Collected data:
###

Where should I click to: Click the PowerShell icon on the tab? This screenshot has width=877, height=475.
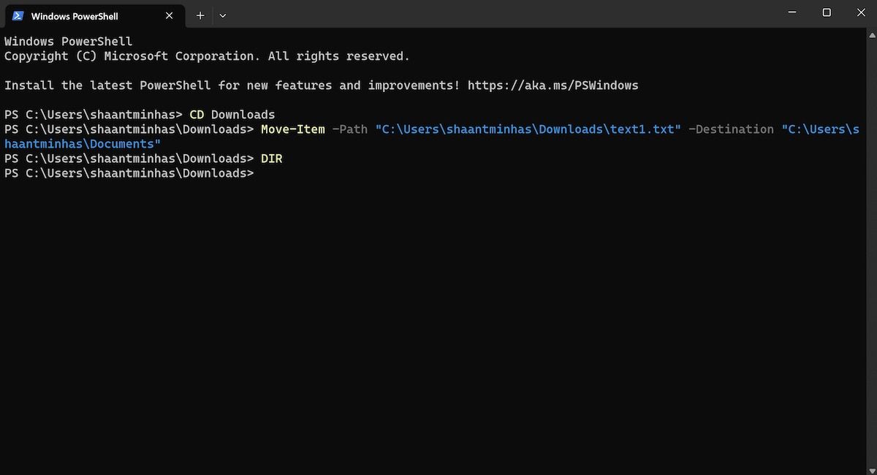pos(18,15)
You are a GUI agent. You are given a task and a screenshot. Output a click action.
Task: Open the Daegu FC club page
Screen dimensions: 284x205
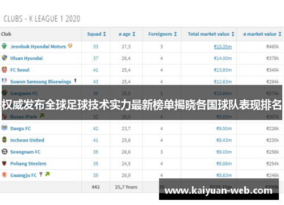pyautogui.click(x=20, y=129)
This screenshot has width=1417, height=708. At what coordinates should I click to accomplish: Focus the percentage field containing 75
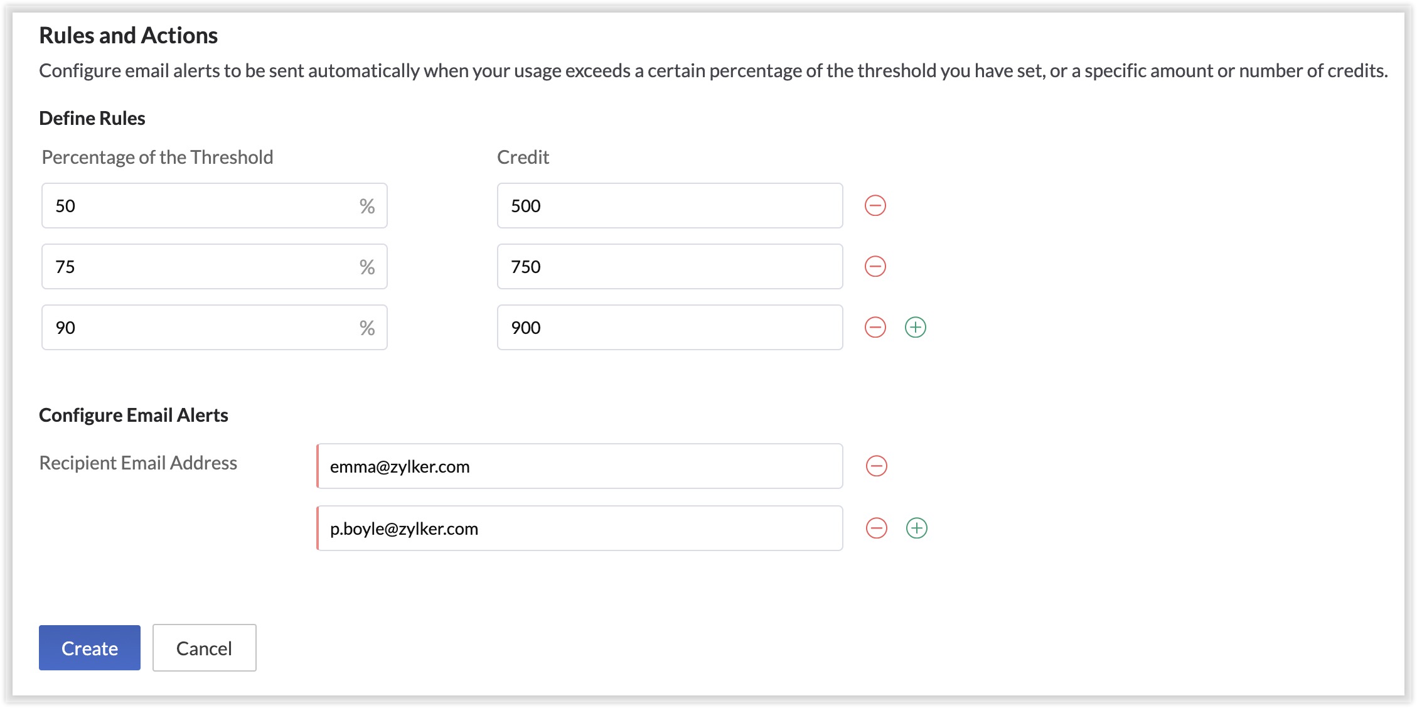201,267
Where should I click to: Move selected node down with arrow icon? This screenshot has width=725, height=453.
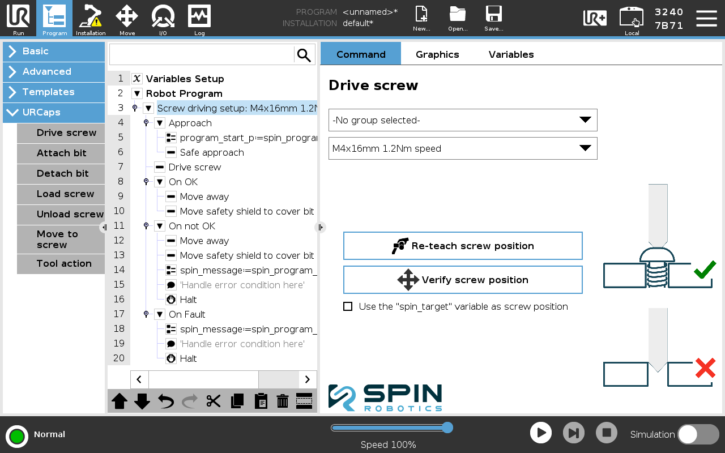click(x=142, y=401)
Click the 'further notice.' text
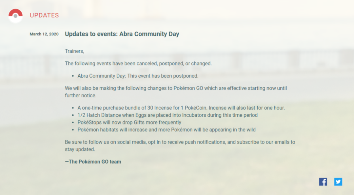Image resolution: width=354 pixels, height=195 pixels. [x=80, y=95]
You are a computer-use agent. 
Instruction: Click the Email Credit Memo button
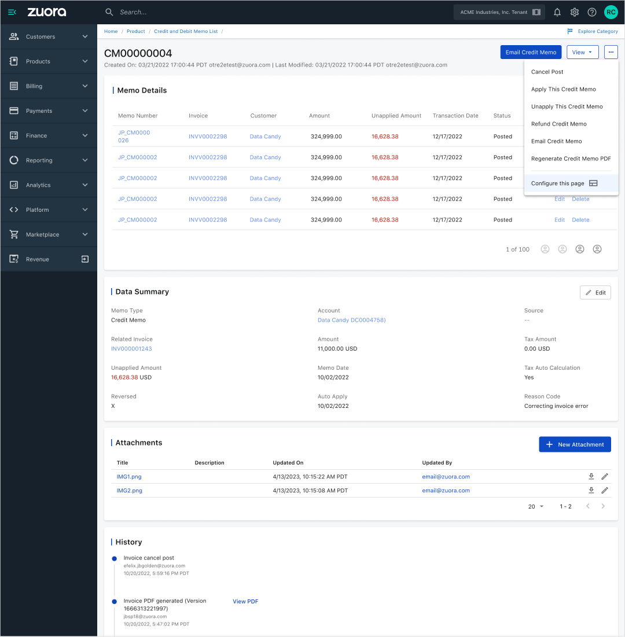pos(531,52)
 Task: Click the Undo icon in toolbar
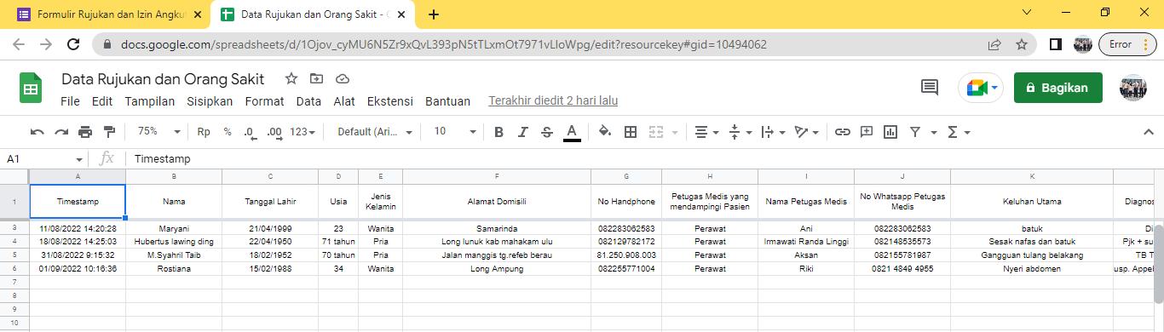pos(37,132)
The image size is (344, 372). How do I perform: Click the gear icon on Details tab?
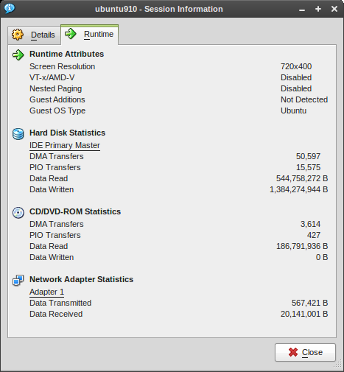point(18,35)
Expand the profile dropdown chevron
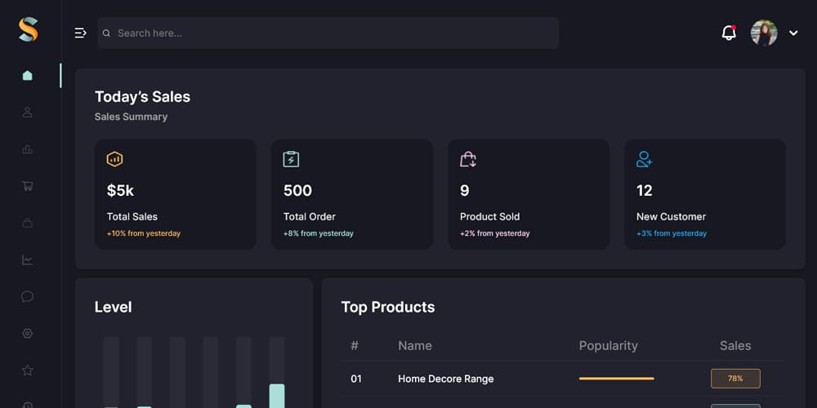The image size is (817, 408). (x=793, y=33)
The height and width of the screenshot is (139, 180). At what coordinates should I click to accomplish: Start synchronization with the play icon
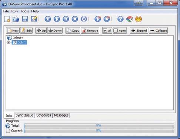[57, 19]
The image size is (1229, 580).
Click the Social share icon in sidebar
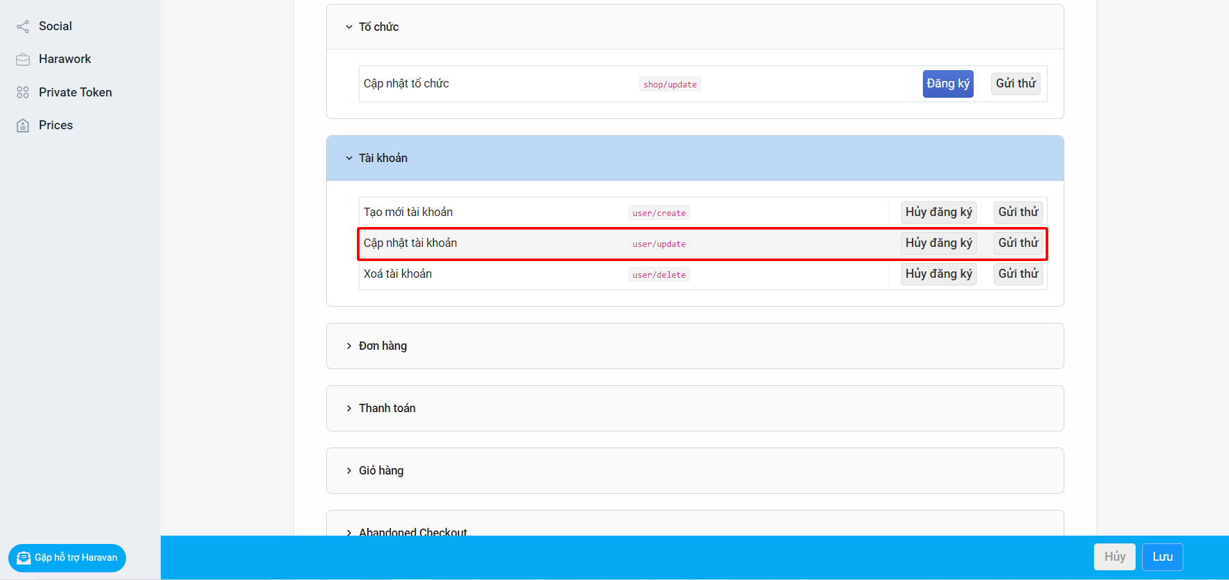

###

Task directions :: Each line above gets copied exactly; leave the pictures out.

Your response ::
Where should I click to: Click the PowerShell icon on the tab? This screenshot has width=877, height=475.
pos(18,15)
You are a GUI agent. You are given a task and a screenshot. Output a click action.
Task: Open the Daegu FC club page
Screen dimensions: 284x205
pyautogui.click(x=20, y=129)
This screenshot has width=1417, height=708. At what coordinates should I click to accomplish: Focus the percentage field containing 75
201,267
Where should I click to: Move selected node down with arrow icon? This screenshot has width=725, height=453.
click(x=142, y=401)
Click the 'further notice.' text
Image resolution: width=354 pixels, height=195 pixels. [x=80, y=95]
You are a computer-use agent. 
Instruction: Click the Email Credit Memo button
pos(531,52)
 Task: Click the Undo icon in toolbar
pos(37,132)
The image size is (344, 372). How do I perform: Click the gear icon on Details tab?
point(18,35)
Expand the profile dropdown chevron
The image size is (817, 408). (x=793, y=33)
The height and width of the screenshot is (139, 180). At what coordinates should I click to accomplish: Start synchronization with the play icon
[57, 19]
The image size is (1229, 580).
Click the Social share icon in sidebar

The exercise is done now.